In 2022, Stateside riders can choose between three KLR650 trims. The base model courts light packers, while the Traveler edition sports a top case for extra carrying capacity. The Explorer variant, however, ups the ante with panniers, crash protection, and auxiliary lighting.

Australian customers don’t enjoy such a robust range, though. Off-roading Aussies can pick between the standard model or the Adventure trim, but each variant comes with ABS in stock form. According to Motorcycle's super sleuth Dennis Chung, an update to Australia’s vehicle certifications on June 16, 2022, hints that a new KLR650 variant could touch down Down Under in 2023.

The bureau lists the Marketing Designation of the new trim as the KLR650S. When cross-referencing with the U.S. KLR model VIN numbers, it becomes evident that the KLR650S isn’t a model currently available in the States. While that rules out the Traveler edition, Kawasaki doesn’t provide any other clues for the S variant.

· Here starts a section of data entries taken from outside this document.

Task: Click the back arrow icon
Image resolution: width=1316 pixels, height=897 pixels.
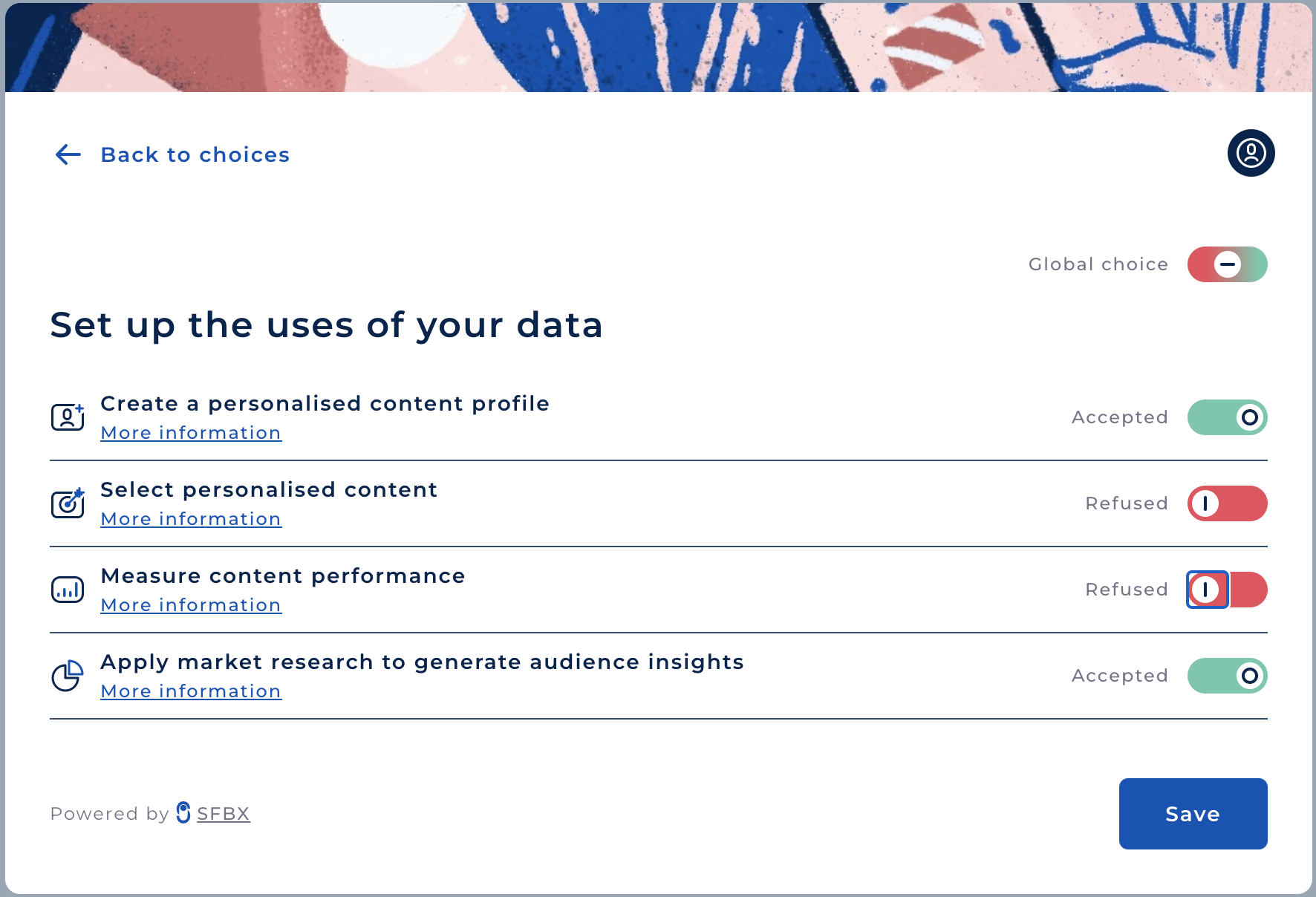Action: (x=68, y=154)

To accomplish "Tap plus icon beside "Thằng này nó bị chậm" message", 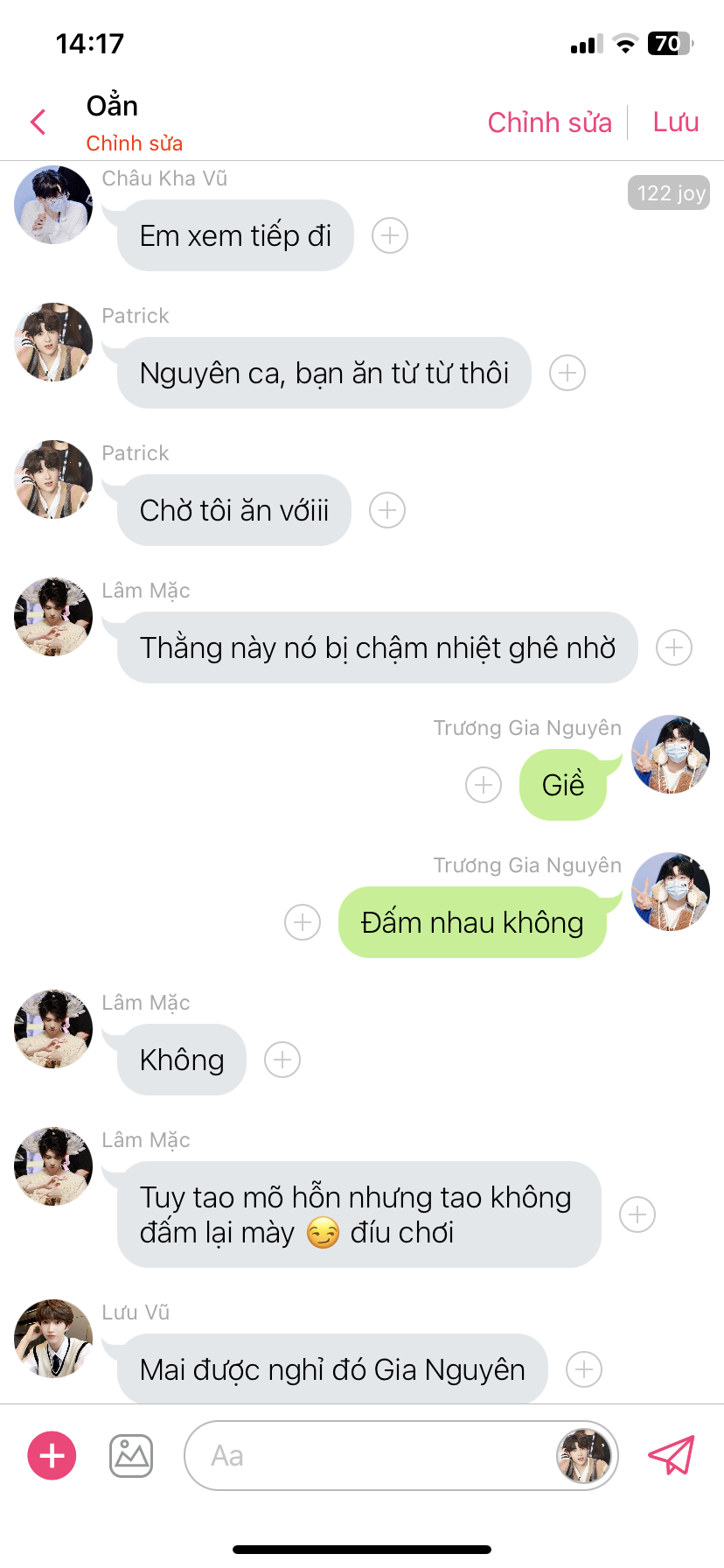I will click(x=674, y=648).
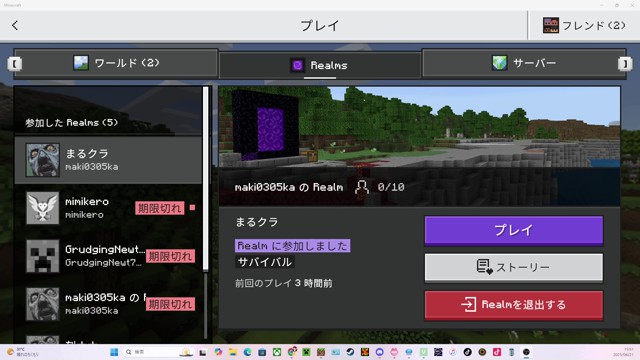
Task: Click the realm preview screenshot image
Action: (420, 127)
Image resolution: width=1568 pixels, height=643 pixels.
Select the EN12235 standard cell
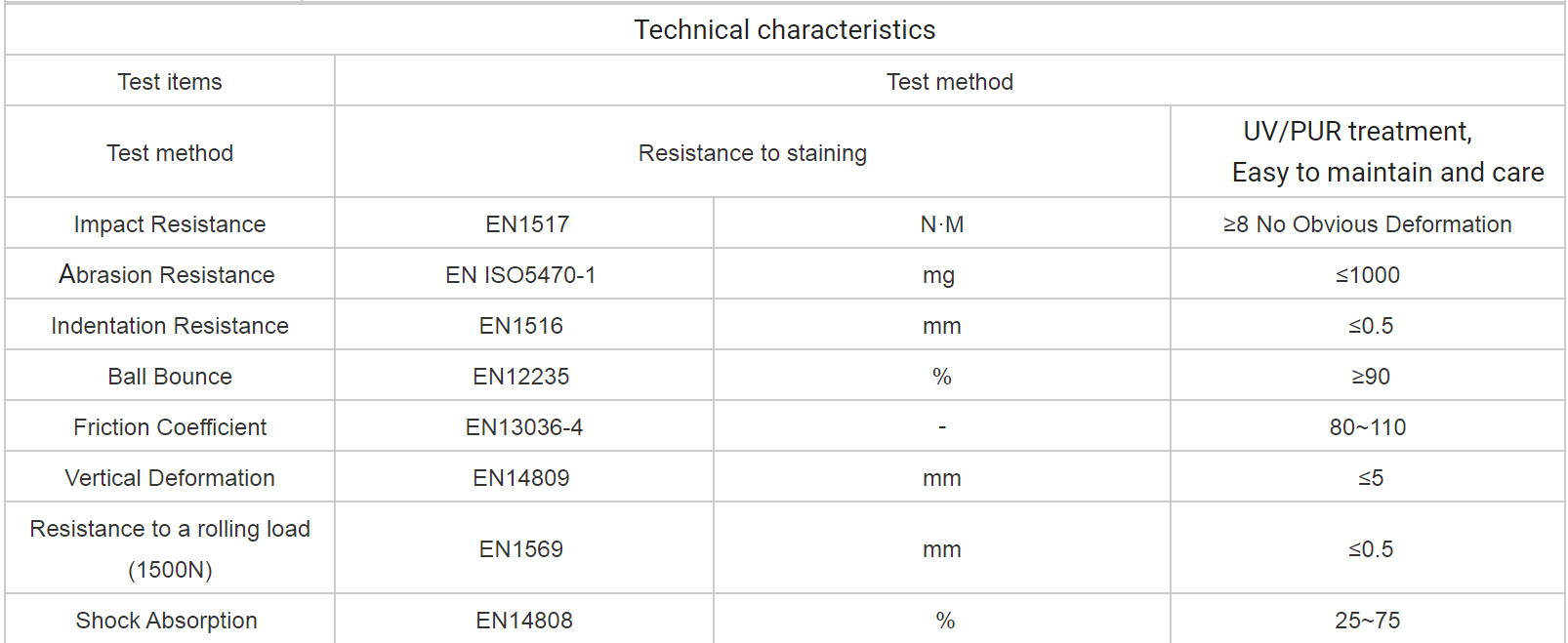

On the other hand, common motorcycle nomenclature regularly designates S models as “Sport” trims. While we’d love to see a road-oriented KLR with a 19-inch—or dare we say 17-inch—front wheel, we doubt Team Green would push the dual-sport into a duel with its own Versys 650 adventure touring bike.

Instead, we turn to the KLX lineup for guidance. Kawasaki introduced the KLX230 platform in 2020, but the KLX230S joined the fray in 2022. Suiting shorter riders, the KLX230S features a lower 32.7-inch seat height. The two-stage front suspension and Uni-Trak rear suspension also decrease front suspension travel from 8.7 inches to 6.2 inches and rear travel from 8.8 inches to 6.7 inches.

The 2022 KLR650 currently boasts 7.9 inches of travel at the front and 7.3 inches in the rear. Its 34.3-inch stand-over height can also intimidate novice off-road riders and the inseam-challenged. A more accessible "short" variant would certainly broaden the KLR base, but like all speculatory reports, we’ll have to wait for the manufacturer to officially confirm or disprove our theories in the coming months.